Dataset excerpts:
===
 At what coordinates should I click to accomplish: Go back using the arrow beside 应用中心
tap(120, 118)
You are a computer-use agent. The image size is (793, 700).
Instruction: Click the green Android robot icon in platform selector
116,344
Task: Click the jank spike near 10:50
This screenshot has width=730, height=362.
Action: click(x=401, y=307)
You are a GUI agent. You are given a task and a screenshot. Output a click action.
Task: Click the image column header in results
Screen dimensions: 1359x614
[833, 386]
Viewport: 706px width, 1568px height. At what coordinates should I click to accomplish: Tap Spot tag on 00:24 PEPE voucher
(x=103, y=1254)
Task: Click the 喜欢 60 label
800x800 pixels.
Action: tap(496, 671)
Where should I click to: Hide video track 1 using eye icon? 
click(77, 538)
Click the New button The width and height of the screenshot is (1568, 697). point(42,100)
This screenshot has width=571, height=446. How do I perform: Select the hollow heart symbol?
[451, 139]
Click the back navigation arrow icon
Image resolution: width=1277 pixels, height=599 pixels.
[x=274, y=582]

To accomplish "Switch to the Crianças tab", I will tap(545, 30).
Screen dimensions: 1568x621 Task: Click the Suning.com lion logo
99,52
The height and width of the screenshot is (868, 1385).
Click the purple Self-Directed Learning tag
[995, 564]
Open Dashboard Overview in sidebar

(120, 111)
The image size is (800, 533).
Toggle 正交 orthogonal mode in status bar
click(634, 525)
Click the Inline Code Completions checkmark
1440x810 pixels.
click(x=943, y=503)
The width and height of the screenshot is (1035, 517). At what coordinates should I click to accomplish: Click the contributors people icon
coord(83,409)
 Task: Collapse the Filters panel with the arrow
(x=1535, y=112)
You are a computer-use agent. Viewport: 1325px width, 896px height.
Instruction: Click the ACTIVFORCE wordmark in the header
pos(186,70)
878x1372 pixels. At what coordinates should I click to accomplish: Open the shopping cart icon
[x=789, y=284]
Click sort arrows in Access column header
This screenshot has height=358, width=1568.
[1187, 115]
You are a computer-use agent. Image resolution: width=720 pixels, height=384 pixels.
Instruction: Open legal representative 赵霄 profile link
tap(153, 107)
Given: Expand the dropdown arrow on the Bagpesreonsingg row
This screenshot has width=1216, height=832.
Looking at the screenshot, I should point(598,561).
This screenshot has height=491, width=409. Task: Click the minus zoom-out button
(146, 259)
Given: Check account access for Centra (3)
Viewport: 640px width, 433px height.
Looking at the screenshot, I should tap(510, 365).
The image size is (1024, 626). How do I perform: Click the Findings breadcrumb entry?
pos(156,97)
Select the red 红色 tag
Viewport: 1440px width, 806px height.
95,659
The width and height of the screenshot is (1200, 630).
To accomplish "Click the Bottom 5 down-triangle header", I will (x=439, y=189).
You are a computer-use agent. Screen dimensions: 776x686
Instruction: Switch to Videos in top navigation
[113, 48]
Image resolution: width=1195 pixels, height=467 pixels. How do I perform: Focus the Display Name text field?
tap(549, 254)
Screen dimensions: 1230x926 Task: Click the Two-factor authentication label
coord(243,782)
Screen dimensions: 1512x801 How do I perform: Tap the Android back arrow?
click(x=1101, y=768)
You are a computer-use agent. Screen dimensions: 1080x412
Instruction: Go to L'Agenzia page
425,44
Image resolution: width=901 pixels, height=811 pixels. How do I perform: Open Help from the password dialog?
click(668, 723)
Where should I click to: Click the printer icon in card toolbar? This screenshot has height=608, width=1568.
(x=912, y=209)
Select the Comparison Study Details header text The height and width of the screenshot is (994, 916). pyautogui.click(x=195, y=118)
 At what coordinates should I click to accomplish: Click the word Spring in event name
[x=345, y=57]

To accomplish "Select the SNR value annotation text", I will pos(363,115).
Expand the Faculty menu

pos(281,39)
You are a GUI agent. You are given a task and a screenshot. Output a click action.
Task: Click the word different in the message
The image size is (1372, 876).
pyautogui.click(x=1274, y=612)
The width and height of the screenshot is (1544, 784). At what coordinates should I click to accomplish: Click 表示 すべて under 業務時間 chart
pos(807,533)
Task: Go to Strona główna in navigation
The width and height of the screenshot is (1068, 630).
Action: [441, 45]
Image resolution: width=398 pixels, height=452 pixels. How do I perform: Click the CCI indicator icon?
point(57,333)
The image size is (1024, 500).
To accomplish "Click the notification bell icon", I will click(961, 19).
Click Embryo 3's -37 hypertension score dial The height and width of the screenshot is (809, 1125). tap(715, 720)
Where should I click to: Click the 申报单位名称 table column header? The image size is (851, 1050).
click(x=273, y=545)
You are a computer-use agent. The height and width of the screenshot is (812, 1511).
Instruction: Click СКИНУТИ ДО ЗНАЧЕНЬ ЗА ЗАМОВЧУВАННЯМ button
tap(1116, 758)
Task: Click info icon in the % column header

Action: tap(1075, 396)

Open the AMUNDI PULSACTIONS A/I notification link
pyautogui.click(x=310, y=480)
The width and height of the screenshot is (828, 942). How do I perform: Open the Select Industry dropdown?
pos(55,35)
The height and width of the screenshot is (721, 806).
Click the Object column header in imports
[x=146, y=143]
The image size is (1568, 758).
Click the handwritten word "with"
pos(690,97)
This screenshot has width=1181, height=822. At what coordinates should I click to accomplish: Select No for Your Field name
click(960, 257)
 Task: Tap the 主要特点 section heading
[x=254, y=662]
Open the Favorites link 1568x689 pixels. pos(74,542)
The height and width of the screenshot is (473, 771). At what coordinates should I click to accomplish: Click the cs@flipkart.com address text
===
Brief: For this exercise, please output exactly the lines above starting at the line with "Task: Click the word different in the message" and ending at the line with "You are a computer-use agent. The height", ends included.

Exercise result:
Task: Click the word different in the message
The image size is (1372, 876).
pyautogui.click(x=1274, y=612)
The width and height of the screenshot is (1544, 784). At what coordinates should I click to accomplish: Click 表示 すべて under 業務時間 chart
pos(807,533)
Task: Go to Strona główna in navigation
The width and height of the screenshot is (1068, 630).
Action: [441, 45]
Image resolution: width=398 pixels, height=452 pixels. How do I perform: Click the CCI indicator icon?
point(57,333)
The image size is (1024, 500).
To accomplish "Click the notification bell icon", I will click(961, 19).
Click Embryo 3's -37 hypertension score dial The height and width of the screenshot is (809, 1125). tap(715, 720)
Where should I click to: Click the 申报单位名称 table column header? The image size is (851, 1050).
click(x=273, y=545)
You are a computer-use agent. The height and width of the screenshot is (812, 1511).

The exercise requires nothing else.